Saved data entries:

__________

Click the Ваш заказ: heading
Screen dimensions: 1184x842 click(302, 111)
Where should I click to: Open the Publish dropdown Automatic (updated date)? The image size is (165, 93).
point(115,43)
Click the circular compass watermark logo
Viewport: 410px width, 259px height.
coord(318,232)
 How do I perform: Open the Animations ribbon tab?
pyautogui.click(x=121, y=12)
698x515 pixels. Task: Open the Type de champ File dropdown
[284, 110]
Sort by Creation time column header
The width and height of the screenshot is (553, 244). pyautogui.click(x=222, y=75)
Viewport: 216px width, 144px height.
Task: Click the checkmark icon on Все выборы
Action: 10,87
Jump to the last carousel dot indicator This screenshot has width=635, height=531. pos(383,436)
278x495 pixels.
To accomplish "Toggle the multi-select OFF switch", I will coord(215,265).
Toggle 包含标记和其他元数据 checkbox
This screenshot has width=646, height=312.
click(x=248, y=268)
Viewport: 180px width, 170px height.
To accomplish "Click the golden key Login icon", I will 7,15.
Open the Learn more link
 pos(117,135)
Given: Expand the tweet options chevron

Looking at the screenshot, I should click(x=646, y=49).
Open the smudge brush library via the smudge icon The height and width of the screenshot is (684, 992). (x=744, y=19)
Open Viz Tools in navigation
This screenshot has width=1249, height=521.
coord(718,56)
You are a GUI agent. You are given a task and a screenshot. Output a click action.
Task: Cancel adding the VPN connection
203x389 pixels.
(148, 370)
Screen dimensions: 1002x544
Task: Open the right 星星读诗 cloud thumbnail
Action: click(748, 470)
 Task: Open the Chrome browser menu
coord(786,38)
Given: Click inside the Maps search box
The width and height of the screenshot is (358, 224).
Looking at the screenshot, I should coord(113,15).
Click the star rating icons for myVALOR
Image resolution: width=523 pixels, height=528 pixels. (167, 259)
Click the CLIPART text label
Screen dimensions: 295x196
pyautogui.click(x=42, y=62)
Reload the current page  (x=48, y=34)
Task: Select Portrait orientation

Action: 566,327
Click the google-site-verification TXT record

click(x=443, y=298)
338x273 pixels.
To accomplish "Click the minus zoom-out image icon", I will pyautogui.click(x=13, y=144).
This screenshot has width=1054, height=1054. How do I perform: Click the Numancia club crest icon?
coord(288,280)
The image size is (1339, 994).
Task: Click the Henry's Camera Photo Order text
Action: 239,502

__________

### TASK BRIEF
The data must be given again in full, exactly as written.

### REPLY
Click the Ваш заказ: heading
Screen dimensions: 1184x842 click(302, 111)
Where should I click to: Open the Publish dropdown Automatic (updated date)? The image size is (165, 93).
point(115,43)
Click the circular compass watermark logo
Viewport: 410px width, 259px height.
coord(318,232)
 How do I perform: Open the Animations ribbon tab?
pyautogui.click(x=121, y=12)
698x515 pixels. Task: Open the Type de champ File dropdown
[284, 110]
Sort by Creation time column header
The width and height of the screenshot is (553, 244). pyautogui.click(x=222, y=75)
Viewport: 216px width, 144px height.
Task: Click the checkmark icon on Все выборы
Action: 10,87
Jump to the last carousel dot indicator This screenshot has width=635, height=531. pos(383,436)
278x495 pixels.
To accomplish "Toggle the multi-select OFF switch", I will coord(215,265).
Toggle 包含标记和其他元数据 checkbox
This screenshot has width=646, height=312.
click(x=248, y=268)
Viewport: 180px width, 170px height.
To accomplish "Click the golden key Login icon", I will 7,15.
Open the Learn more link
 pos(117,135)
Given: Expand the tweet options chevron

Looking at the screenshot, I should click(x=646, y=49).
Open the smudge brush library via the smudge icon The height and width of the screenshot is (684, 992). (x=744, y=19)
Open Viz Tools in navigation
This screenshot has width=1249, height=521.
coord(718,56)
You are a GUI agent. You are given a task and a screenshot. Output a click action.
Task: Cancel adding the VPN connection
203x389 pixels.
(148, 370)
Screen dimensions: 1002x544
Task: Open the right 星星读诗 cloud thumbnail
Action: click(748, 470)
 Task: Open the Chrome browser menu
coord(786,38)
Given: Click inside the Maps search box
The width and height of the screenshot is (358, 224).
Looking at the screenshot, I should coord(113,15).
Click the star rating icons for myVALOR
Image resolution: width=523 pixels, height=528 pixels. (167, 259)
Click the CLIPART text label
Screen dimensions: 295x196
pyautogui.click(x=42, y=62)
Reload the current page  (x=48, y=34)
Task: Select Portrait orientation

Action: 566,327
Click the google-site-verification TXT record

click(x=443, y=298)
338x273 pixels.
To accomplish "Click the minus zoom-out image icon", I will pyautogui.click(x=13, y=144).
This screenshot has width=1054, height=1054. How do I perform: Click the Numancia club crest icon?
coord(288,280)
The image size is (1339, 994).
Task: Click the Henry's Camera Photo Order text
Action: 239,502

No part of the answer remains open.